REFLECTIONS ON RAMADAN 2020
As Ramadan draws to a close, I feel ready to go back to regular sleeping and eating habits. Still, I must admit that I will miss the "No-Diet Rule" I invoke during Ramadan. Mainly, I eat all the carbs and desserts I can stand.
Beyond this bit of decadence, I allow myself, the growth I experience is the real feast. This Ramadan, while unusual, was no different.
A memorable Ramadan
This Ramadan will live forever in mind as "Ramadan in the Time of Corona." The beauty of Ramadan is the coming together of community. As an introvert, I usually stay to myself, but Ramadan is when I come out to spend time with other Muslims.
It is also a time when I cook for friends, and since I have friends of all faiths, I break fast and bread with people who aren't always Muslim. It's a beautiful spread where I do all the cooking. I love bringing people together to share my faith and traditions.
This year was the year of solo Iftars, where I only cooked for myself.
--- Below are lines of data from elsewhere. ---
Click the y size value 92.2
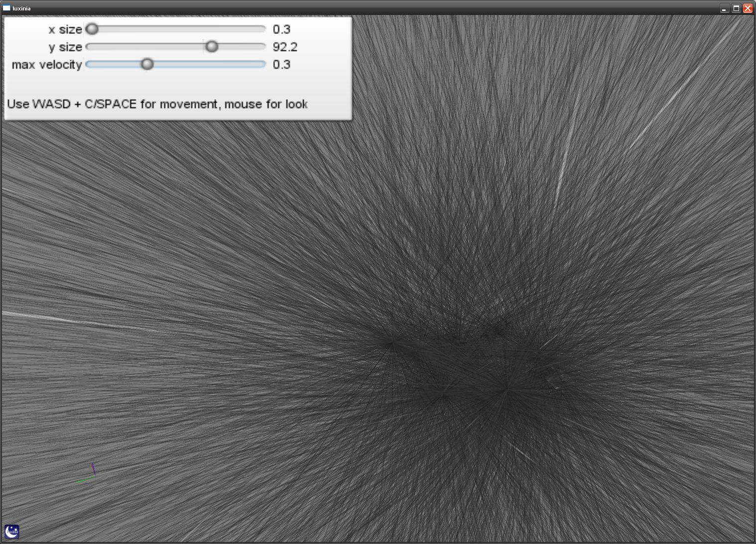 coord(285,47)
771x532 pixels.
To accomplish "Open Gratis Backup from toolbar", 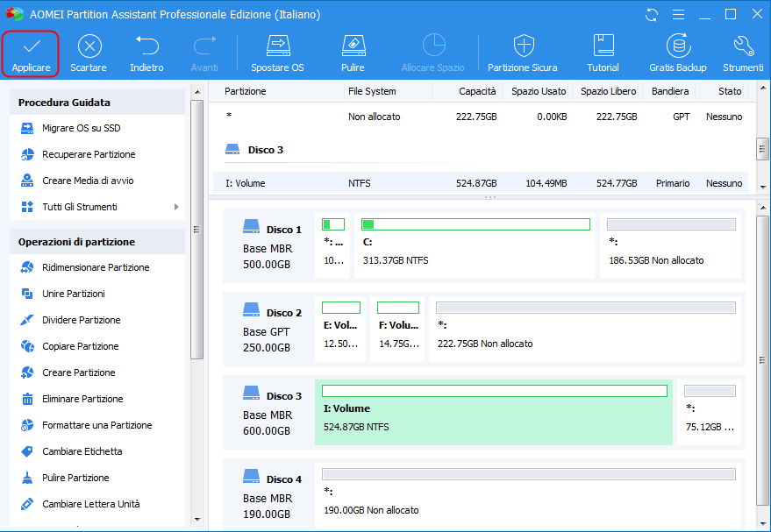I will point(677,46).
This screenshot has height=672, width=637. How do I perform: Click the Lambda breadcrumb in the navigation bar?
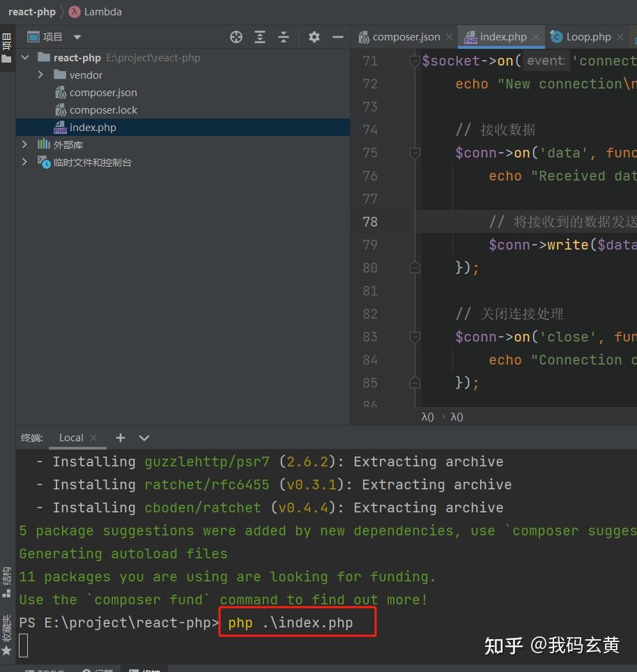pos(102,11)

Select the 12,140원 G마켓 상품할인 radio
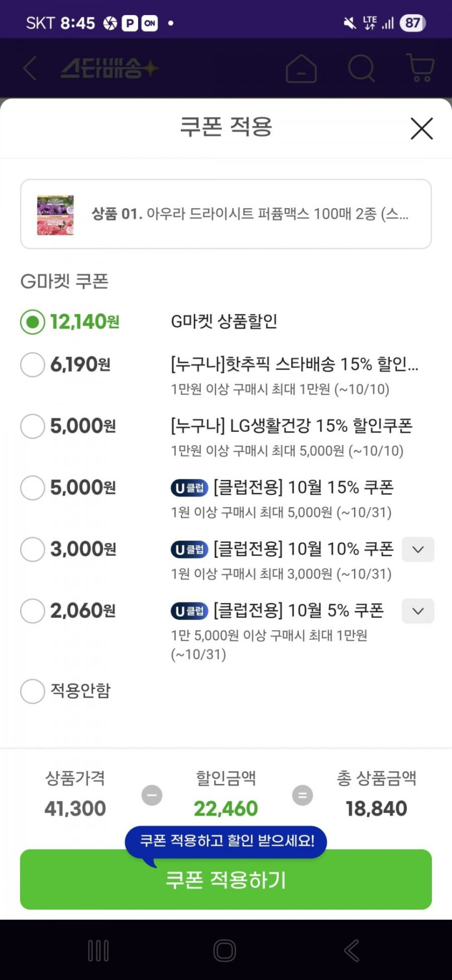(x=32, y=322)
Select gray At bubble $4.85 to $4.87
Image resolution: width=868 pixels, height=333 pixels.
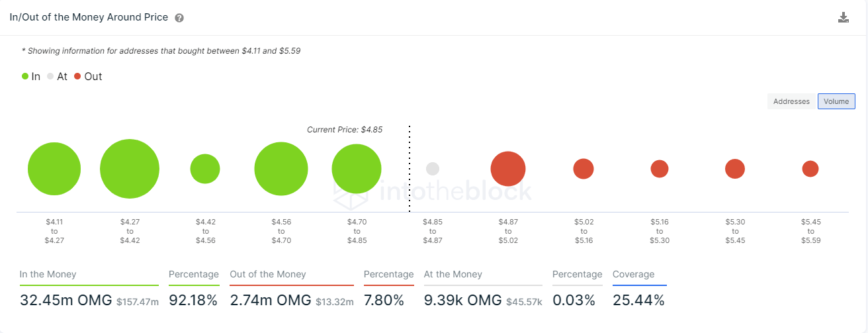(x=433, y=169)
Missing the social aspect, I cooked and dropped food off for one of my friends. A far cry from diverse people enjoying each other's company. But, at least, I managed to cook for one person for Iftar.
It's also memorable because a loved one passed away recently. This passing put life into perspective in a new way. I realized that all we have is now. The only thing that matters is how we love and show up for ourselves and, in turn, love and show up for the ones we love. That's it.
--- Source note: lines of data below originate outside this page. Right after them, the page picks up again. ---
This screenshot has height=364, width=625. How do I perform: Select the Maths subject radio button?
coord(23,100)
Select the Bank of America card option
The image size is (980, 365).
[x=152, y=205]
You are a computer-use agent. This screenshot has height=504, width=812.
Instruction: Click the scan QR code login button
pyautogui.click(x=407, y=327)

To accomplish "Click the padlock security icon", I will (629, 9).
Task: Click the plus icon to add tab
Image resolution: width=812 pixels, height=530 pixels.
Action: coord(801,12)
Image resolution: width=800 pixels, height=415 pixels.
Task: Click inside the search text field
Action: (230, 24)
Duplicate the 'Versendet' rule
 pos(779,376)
The best way to show up for yourself is to be gentle and kind to yourself. Believe and trust yourself. We let too many outside forces and opinions guide our path. Our hearts decide on the course, and the brain makes the rest of it happen. It's that simple, but we still make it so hard.
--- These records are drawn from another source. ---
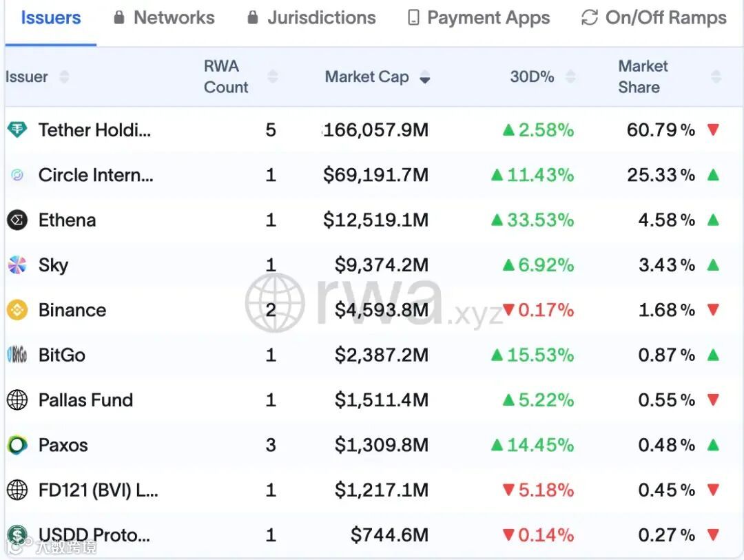Sort by 30D% column arrows
This screenshot has width=744, height=560.
[x=570, y=76]
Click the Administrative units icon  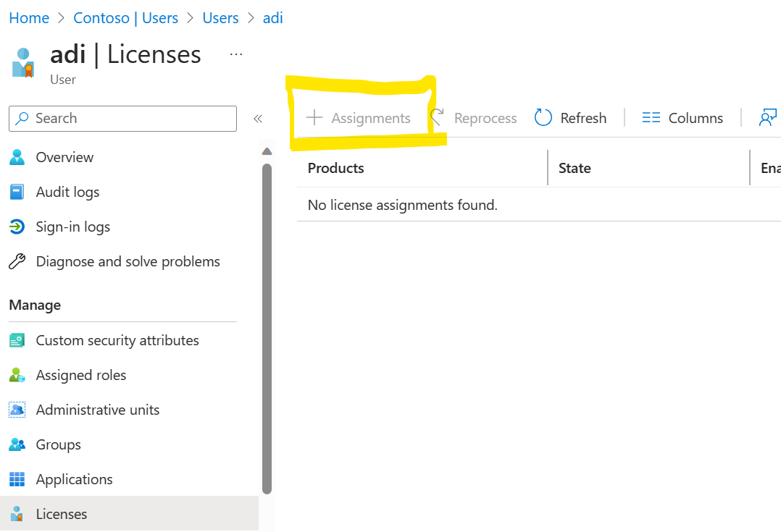tap(17, 409)
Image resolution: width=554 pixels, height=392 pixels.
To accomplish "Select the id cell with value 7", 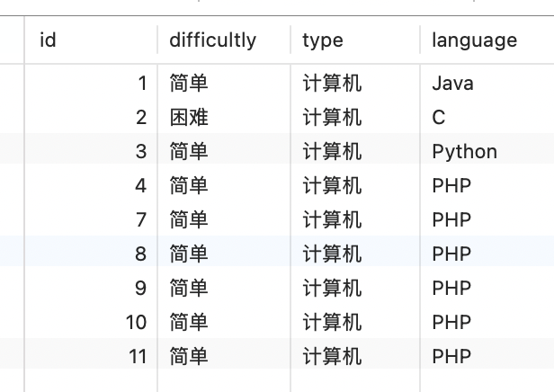I will tap(91, 219).
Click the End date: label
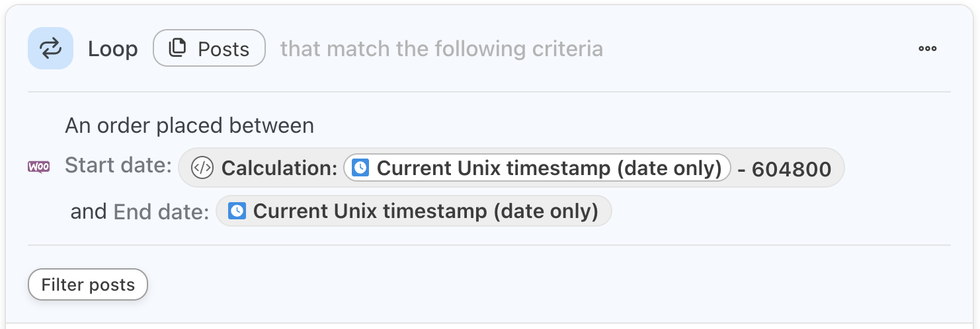 [161, 211]
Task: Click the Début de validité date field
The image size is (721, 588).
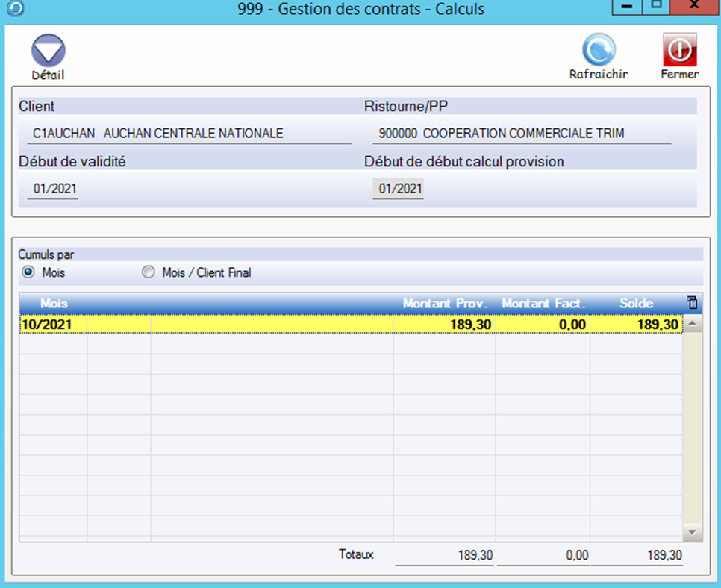Action: click(x=53, y=189)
Showing up for those we love is to show them we love them. Whatever that looks like for you works. It is okay to love someone from a distance. We make that hard, too.
A solo Eid
The end of Ramadan, Eid-ul-Fitr will have to be solo because of circumstances. Mosques are still closed as they should be. I'm not a regular mosque attendee. Too much side-eye and judgment in one space for me. But Eid is one of the few times of the year I step foot in a mosque. I enjoy being in the community of believers. Side-eye gets put on pause, and strangers hug strangers when the prayer is over.
That won't be happening this year. I'll figure out some sort of connection with loved ones either through a Zoom call or phone call.
Finding connections to myself and others during quarantine and in Ramadan is what I've excelled at recently. Maybe I'm not such an introvert after all. That could be my most important lesson of this holy month.